▸ Work to complete:
Return each entry precisely as it appears below.

══ Data records

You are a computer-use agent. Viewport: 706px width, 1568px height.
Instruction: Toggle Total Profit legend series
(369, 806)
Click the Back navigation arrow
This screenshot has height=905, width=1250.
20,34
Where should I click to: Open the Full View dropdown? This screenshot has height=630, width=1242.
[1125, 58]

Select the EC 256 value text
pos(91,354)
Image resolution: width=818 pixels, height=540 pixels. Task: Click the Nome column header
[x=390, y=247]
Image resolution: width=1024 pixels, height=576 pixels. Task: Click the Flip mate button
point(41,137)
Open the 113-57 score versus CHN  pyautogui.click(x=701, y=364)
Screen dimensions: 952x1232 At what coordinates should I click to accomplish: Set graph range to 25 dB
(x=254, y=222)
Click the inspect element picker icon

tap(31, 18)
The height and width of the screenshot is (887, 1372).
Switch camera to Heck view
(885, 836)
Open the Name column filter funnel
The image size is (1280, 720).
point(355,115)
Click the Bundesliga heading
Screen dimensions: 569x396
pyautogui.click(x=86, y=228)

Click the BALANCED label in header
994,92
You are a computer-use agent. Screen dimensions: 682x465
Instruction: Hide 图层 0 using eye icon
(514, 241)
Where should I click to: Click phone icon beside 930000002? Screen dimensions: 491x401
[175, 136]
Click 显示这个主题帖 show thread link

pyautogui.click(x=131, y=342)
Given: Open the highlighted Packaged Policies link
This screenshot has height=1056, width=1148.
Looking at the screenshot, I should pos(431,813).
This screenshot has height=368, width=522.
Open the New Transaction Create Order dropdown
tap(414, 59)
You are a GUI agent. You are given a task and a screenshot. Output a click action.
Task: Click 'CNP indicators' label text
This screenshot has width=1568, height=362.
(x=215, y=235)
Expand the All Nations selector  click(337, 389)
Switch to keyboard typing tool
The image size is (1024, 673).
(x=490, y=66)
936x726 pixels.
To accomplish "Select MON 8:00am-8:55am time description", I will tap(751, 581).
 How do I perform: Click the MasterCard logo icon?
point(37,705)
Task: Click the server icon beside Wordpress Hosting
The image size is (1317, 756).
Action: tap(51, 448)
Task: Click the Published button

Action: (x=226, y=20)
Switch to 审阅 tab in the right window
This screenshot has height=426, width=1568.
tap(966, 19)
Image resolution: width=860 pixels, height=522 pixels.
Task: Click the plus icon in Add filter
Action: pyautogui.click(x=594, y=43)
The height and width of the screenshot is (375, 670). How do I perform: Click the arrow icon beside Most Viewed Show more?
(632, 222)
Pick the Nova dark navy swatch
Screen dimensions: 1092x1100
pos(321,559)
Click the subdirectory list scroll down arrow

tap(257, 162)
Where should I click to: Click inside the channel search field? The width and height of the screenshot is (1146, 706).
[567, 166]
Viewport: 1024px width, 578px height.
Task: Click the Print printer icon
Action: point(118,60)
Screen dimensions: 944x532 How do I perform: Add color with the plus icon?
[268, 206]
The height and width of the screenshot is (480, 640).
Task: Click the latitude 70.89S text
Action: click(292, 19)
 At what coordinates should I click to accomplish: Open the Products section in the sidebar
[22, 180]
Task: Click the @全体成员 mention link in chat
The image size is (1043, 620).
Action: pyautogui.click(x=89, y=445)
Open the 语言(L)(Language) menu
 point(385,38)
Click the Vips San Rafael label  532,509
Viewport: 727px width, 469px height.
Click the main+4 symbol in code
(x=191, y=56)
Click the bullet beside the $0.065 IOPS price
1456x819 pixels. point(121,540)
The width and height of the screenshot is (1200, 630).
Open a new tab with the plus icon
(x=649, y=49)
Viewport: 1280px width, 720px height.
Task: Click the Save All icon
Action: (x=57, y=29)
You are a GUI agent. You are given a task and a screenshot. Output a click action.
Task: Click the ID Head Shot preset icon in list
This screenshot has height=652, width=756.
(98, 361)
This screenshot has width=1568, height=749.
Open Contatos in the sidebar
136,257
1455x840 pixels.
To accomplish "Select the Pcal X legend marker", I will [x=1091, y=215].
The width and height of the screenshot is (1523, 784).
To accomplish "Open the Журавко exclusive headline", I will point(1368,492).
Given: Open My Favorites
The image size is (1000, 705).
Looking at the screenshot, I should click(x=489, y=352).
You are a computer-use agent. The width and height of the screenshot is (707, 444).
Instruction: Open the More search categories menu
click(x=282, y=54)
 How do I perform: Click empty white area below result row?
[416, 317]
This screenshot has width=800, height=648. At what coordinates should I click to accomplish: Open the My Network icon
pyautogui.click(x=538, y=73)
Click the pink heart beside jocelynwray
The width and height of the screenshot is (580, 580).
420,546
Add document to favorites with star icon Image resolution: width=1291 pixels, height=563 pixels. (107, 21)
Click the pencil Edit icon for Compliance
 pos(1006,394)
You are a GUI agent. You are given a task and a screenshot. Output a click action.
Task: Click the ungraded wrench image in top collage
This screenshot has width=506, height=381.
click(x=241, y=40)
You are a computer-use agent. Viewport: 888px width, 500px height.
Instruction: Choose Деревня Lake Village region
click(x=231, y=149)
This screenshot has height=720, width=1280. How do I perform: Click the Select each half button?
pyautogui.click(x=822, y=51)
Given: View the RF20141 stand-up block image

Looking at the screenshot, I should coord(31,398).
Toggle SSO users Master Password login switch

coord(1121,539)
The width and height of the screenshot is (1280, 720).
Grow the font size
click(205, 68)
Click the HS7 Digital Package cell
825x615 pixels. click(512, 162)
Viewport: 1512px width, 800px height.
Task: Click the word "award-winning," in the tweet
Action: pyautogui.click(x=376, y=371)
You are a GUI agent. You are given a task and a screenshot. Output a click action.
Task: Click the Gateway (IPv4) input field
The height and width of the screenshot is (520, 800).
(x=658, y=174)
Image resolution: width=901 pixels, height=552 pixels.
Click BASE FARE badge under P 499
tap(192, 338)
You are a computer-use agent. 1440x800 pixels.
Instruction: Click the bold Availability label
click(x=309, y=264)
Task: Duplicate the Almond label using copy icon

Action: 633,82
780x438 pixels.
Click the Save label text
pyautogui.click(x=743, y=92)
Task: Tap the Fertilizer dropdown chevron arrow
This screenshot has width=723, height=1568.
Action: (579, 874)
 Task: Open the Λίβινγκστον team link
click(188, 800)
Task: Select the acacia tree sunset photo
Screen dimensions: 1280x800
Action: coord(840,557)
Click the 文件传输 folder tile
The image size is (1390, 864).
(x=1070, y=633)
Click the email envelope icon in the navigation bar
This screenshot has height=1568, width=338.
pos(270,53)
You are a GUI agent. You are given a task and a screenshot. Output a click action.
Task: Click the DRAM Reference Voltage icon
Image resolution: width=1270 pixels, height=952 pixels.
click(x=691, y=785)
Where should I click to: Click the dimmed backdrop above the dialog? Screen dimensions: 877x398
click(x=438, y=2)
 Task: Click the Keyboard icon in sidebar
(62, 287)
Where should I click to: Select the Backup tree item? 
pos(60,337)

════

▸ Written response:
You are a computer-use agent. Viewport: 706px width, 1568px height.
Instruction: Toggle Total Profit legend series
(369, 806)
Click the Back navigation arrow
This screenshot has height=905, width=1250.
20,34
Where should I click to: Open the Full View dropdown? This screenshot has height=630, width=1242.
[1125, 58]

Select the EC 256 value text
pos(91,354)
Image resolution: width=818 pixels, height=540 pixels. Task: Click the Nome column header
[x=390, y=247]
Image resolution: width=1024 pixels, height=576 pixels. Task: Click the Flip mate button
point(41,137)
Open the 113-57 score versus CHN  pyautogui.click(x=701, y=364)
Screen dimensions: 952x1232 At what coordinates should I click to accomplish: Set graph range to 25 dB
(x=254, y=222)
Click the inspect element picker icon

tap(31, 18)
The height and width of the screenshot is (887, 1372).
Switch camera to Heck view
(885, 836)
Open the Name column filter funnel
The image size is (1280, 720).
point(355,115)
Click the Bundesliga heading
Screen dimensions: 569x396
pyautogui.click(x=86, y=228)

Click the BALANCED label in header
994,92
You are a computer-use agent. Screen dimensions: 682x465
Instruction: Hide 图层 0 using eye icon
(514, 241)
Where should I click to: Click phone icon beside 930000002? Screen dimensions: 491x401
[175, 136]
Click 显示这个主题帖 show thread link

pyautogui.click(x=131, y=342)
Given: Open the highlighted Packaged Policies link
This screenshot has height=1056, width=1148.
Looking at the screenshot, I should pos(431,813).
This screenshot has height=368, width=522.
Open the New Transaction Create Order dropdown
tap(414, 59)
You are a GUI agent. You are given a task and a screenshot. Output a click action.
Task: Click 'CNP indicators' label text
This screenshot has width=1568, height=362.
(x=215, y=235)
Expand the All Nations selector  click(337, 389)
Switch to keyboard typing tool
The image size is (1024, 673).
(x=490, y=66)
936x726 pixels.
To accomplish "Select MON 8:00am-8:55am time description", I will tap(751, 581).
 How do I perform: Click the MasterCard logo icon?
point(37,705)
Task: Click the server icon beside Wordpress Hosting
The image size is (1317, 756).
Action: tap(51, 448)
Task: Click the Published button

Action: (x=226, y=20)
Switch to 审阅 tab in the right window
This screenshot has height=426, width=1568.
tap(966, 19)
Image resolution: width=860 pixels, height=522 pixels.
Task: Click the plus icon in Add filter
Action: pyautogui.click(x=594, y=43)
The height and width of the screenshot is (375, 670). How do I perform: Click the arrow icon beside Most Viewed Show more?
(632, 222)
Pick the Nova dark navy swatch
Screen dimensions: 1092x1100
pos(321,559)
Click the subdirectory list scroll down arrow

tap(257, 162)
Where should I click to: Click inside the channel search field? The width and height of the screenshot is (1146, 706).
[567, 166]
Viewport: 1024px width, 578px height.
Task: Click the Print printer icon
Action: point(118,60)
Screen dimensions: 944x532 How do I perform: Add color with the plus icon?
[268, 206]
The height and width of the screenshot is (480, 640).
Task: Click the latitude 70.89S text
Action: click(292, 19)
 At what coordinates should I click to accomplish: Open the Products section in the sidebar
[22, 180]
Task: Click the @全体成员 mention link in chat
The image size is (1043, 620).
Action: pyautogui.click(x=89, y=445)
Open the 语言(L)(Language) menu
 point(385,38)
Click the Vips San Rafael label  532,509
Viewport: 727px width, 469px height.
Click the main+4 symbol in code
(x=191, y=56)
Click the bullet beside the $0.065 IOPS price
1456x819 pixels. point(121,540)
The width and height of the screenshot is (1200, 630).
Open a new tab with the plus icon
(x=649, y=49)
Viewport: 1280px width, 720px height.
Task: Click the Save All icon
Action: (x=57, y=29)
You are a GUI agent. You are given a task and a screenshot. Output a click action.
Task: Click the ID Head Shot preset icon in list
This screenshot has height=652, width=756.
(98, 361)
This screenshot has width=1568, height=749.
Open Contatos in the sidebar
136,257
1455x840 pixels.
To accomplish "Select the Pcal X legend marker", I will [x=1091, y=215].
The width and height of the screenshot is (1523, 784).
To accomplish "Open the Журавко exclusive headline", I will point(1368,492).
Given: Open My Favorites
The image size is (1000, 705).
Looking at the screenshot, I should click(x=489, y=352).
You are a computer-use agent. The width and height of the screenshot is (707, 444).
Instruction: Open the More search categories menu
click(x=282, y=54)
 How do I perform: Click empty white area below result row?
[416, 317]
This screenshot has width=800, height=648. At what coordinates should I click to accomplish: Open the My Network icon
pyautogui.click(x=538, y=73)
Click the pink heart beside jocelynwray
The width and height of the screenshot is (580, 580).
420,546
Add document to favorites with star icon Image resolution: width=1291 pixels, height=563 pixels. (107, 21)
Click the pencil Edit icon for Compliance
 pos(1006,394)
You are a GUI agent. You are given a task and a screenshot. Output a click action.
Task: Click the ungraded wrench image in top collage
This screenshot has width=506, height=381.
click(x=241, y=40)
You are a computer-use agent. Viewport: 888px width, 500px height.
Instruction: Choose Деревня Lake Village region
click(x=231, y=149)
This screenshot has height=720, width=1280. How do I perform: Click the Select each half button?
pyautogui.click(x=822, y=51)
Given: View the RF20141 stand-up block image

Looking at the screenshot, I should coord(31,398).
Toggle SSO users Master Password login switch

coord(1121,539)
The width and height of the screenshot is (1280, 720).
Grow the font size
click(205, 68)
Click the HS7 Digital Package cell
825x615 pixels. click(512, 162)
Viewport: 1512px width, 800px height.
Task: Click the word "award-winning," in the tweet
Action: pyautogui.click(x=376, y=371)
You are a GUI agent. You are given a task and a screenshot. Output a click action.
Task: Click the Gateway (IPv4) input field
The height and width of the screenshot is (520, 800).
(x=658, y=174)
Image resolution: width=901 pixels, height=552 pixels.
Click BASE FARE badge under P 499
tap(192, 338)
You are a computer-use agent. 1440x800 pixels.
Instruction: Click the bold Availability label
click(x=309, y=264)
Task: Duplicate the Almond label using copy icon

Action: 633,82
780x438 pixels.
Click the Save label text
pyautogui.click(x=743, y=92)
Task: Tap the Fertilizer dropdown chevron arrow
This screenshot has width=723, height=1568.
Action: (579, 874)
 Task: Open the Λίβινγκστον team link
click(188, 800)
Task: Select the acacia tree sunset photo
Screen dimensions: 1280x800
Action: coord(840,557)
Click the 文件传输 folder tile
The image size is (1390, 864).
(x=1070, y=633)
Click the email envelope icon in the navigation bar
This screenshot has height=1568, width=338.
pos(270,53)
You are a GUI agent. You are given a task and a screenshot. Output a click action.
Task: Click the DRAM Reference Voltage icon
Image resolution: width=1270 pixels, height=952 pixels.
click(x=691, y=785)
Where should I click to: Click the dimmed backdrop above the dialog? Screen dimensions: 877x398
click(x=438, y=2)
 Task: Click the Keyboard icon in sidebar
(62, 287)
Where should I click to: Select the Backup tree item? 
pos(60,337)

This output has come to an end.